Molte separazioni sono frutto o della superficialità iniziale su cui è nato il rapporto o della eccessiva istintività nel prendere decisioni più per orgoglio che per convinzione.

La nostra vita è una continua crescita e come tale è soggetta a fisiologiche tempeste emotive che accompagnano la trasformazione del nostro corpo. Oggi si dà maggiore importanza alla terza età che è stata riscoperta in tutta la sua creatività forse perché ci si è accorti che fra poco saranno tanti gli anziani.

«L’esistenza non comporta soltanto un aspetto fisico. Le persone più vecchie possono essere molto più vive dei giovani, perché hanno sperimentato più cose. Il problema della vecchiaia è dato dal fatto che, per paura della morte che si avvicina, gli uomini cominciano ad avere terrore di vivere. Non capiscono che è solo la conclusione di una tappa a rendere possibile il passo successivo: la Natura non compie mai dei balzi. Come non spezza i rami giovani, non impedisce che un albero, vecchio e stanco, cessi di esistere. Questo è ciò che chiamiamo ordine naturale delle cose. Tante volte mi immagino dopo la morte, mentre lentamente ritorno agli elementi del suolo: è il grande abbandono, che trasforma tutto in silenzio e calma, affinché le cose possano rinascere. L’età prepara il mio corpo a fertilizzare la terra da cui sono venuto. L’autunno del corpo conduce all’inverno, e l’inverno è necessario perché possa sopraggiungere una nuova primavera. Allo stesso modo, il mio spirito si sposta da una tappa all’altra, sapendo che ogni stagione ha le sue qualità e i suoi difetti» (Gibran).

I mass media hanno messo in moto tutti i possibili mercati che ruotano attorno alla terza età dalle palestre ai beauty center per non parlare della farmacologia che possono aiutare a restare giovani. «Vecchio è bello»: è il nuovo il paradosso dei mercati rispetto al passato che invece investiva tutto sull’adolescenza. Ma una terza età vissuta affettivamente bene non nasce all’improvviso perché è sempre la storia che l’ ha preceduta a caratterizzarne la qualità: una adolescenza mal vissuta, una sessualità inespressa storie affettive malinconiche incidono notevolmente negli anni.

«Mai si è troppo giovani o troppo vecchi per la conoscenza della felicità. A qualsiasi età è bello occuparsi del benessere dell’animo nostro» (Epicuro).

«La vita si divide in tre momenti: passato, presente, futuro. Di questi il presente è breve, il futuro dubbio, il passato certo. Su quest’ultimo la sorte ha perduto ogni potere…; basta un cenno e il passato ci starà davanti e lo potremo valutare e trattenere…; il presente è brevissimo, tanto da poter sembrare inesistente: infatti è sempre in movimento, scorre, precipita, cessa di essere prima ancora di arrivare» (Seneca).

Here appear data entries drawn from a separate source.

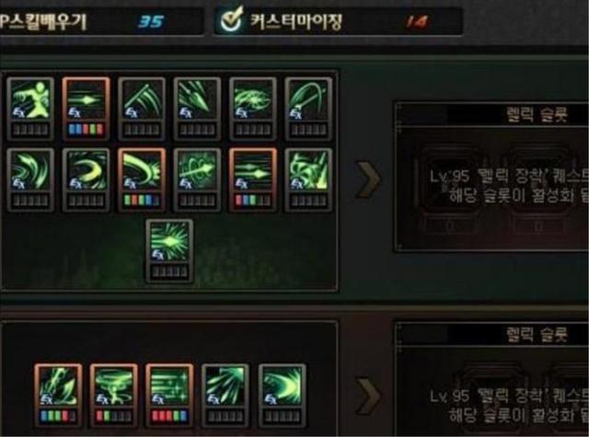Expand upper relic slot with arrow chevron
This screenshot has width=589, height=437.
coord(367,179)
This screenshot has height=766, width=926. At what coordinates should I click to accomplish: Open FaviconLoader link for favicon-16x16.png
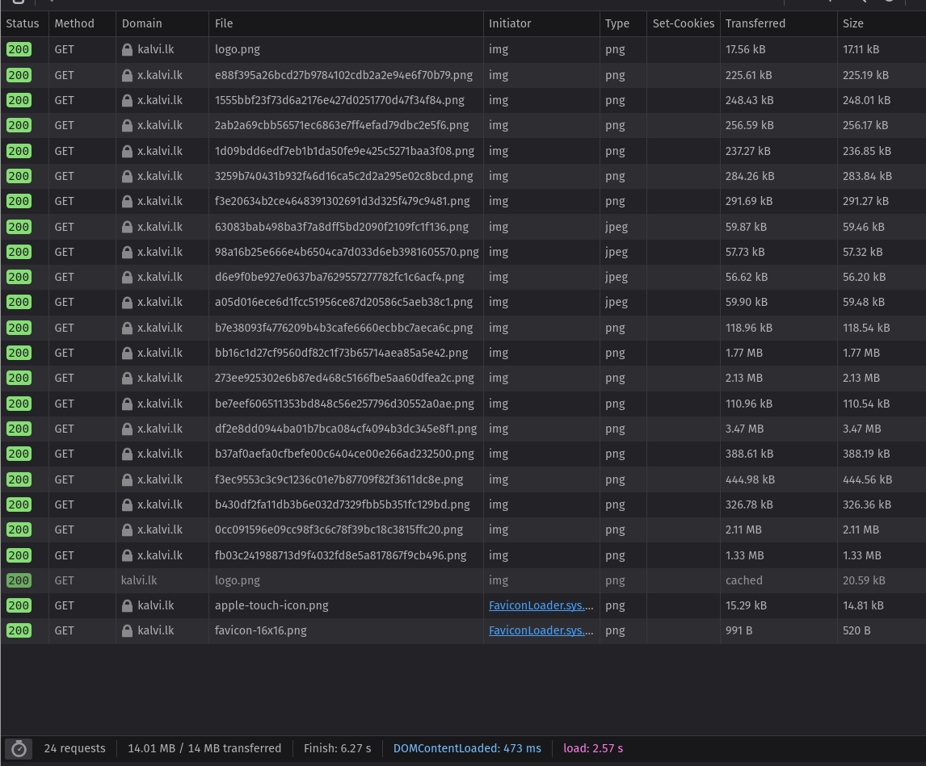click(x=541, y=630)
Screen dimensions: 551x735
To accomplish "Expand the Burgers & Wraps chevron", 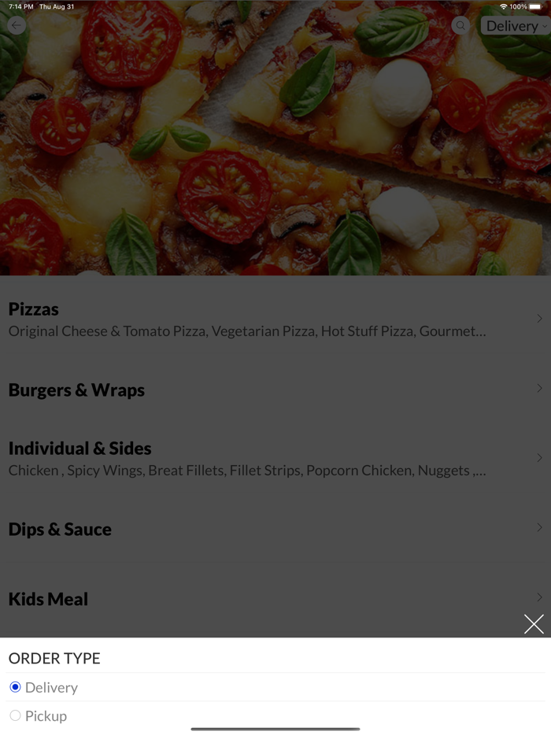I will coord(539,388).
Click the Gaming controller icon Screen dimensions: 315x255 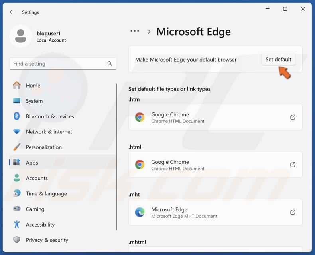click(x=17, y=209)
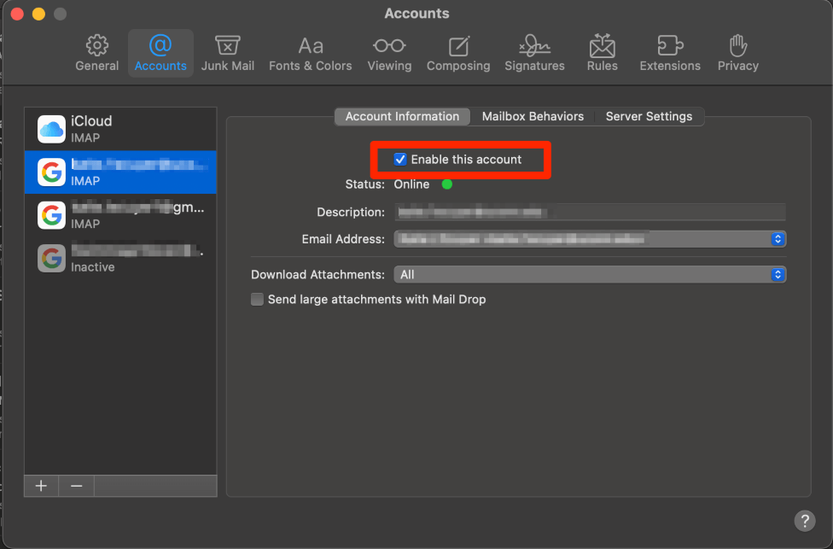The image size is (833, 549).
Task: Click the Description text field
Action: pos(589,212)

È la triade “memoria, apprendimento ed emotività” che costituiscono l’essenza dell’esperienza: la memoria permette di mantenere una traccia degli eventi passati, l’apprendimento permette di trarre da questi eventi e dalla loro traccia una lezione progressiva necessaria per affrontare il mondo e la vita stessa, e l’emotività è un condimento affettivo dell’esperienza che integra, soccorre e spesso condiziona l’elaborazione dell’informazione.

“Camminare insieme, riscoprirsi insieme, inventare nuovi mondi relazionali insieme”, deve essere l’imperativo per non perdersi in uno dei momenti più delicati della vita. Il passare degli anni non deve diventare “una fase calante e inevitabile verso la morte”, ma il rinforzo di una identità diversa, più matura e funzionale che va messa al servizio delle altre generazioni (dai figli all’ambiente esterno).